_Goal of the exercise_.
Format the lines of the material below as a numbered list, leaving out any blank lines.

_Records supplied_.
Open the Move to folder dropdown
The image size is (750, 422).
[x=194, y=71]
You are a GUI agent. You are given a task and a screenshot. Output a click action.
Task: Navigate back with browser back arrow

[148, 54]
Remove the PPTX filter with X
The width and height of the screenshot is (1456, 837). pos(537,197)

_Solution_.
1. Open the Move to folder dropdown
2. The image size is (750, 422).
3. [x=194, y=71]
4. You are a GUI agent. You are given a task and a screenshot. Output a click action.
5. Task: Navigate back with browser back arrow
6. [148, 54]
7. Remove the PPTX filter with X
8. The width and height of the screenshot is (1456, 837). pos(537,197)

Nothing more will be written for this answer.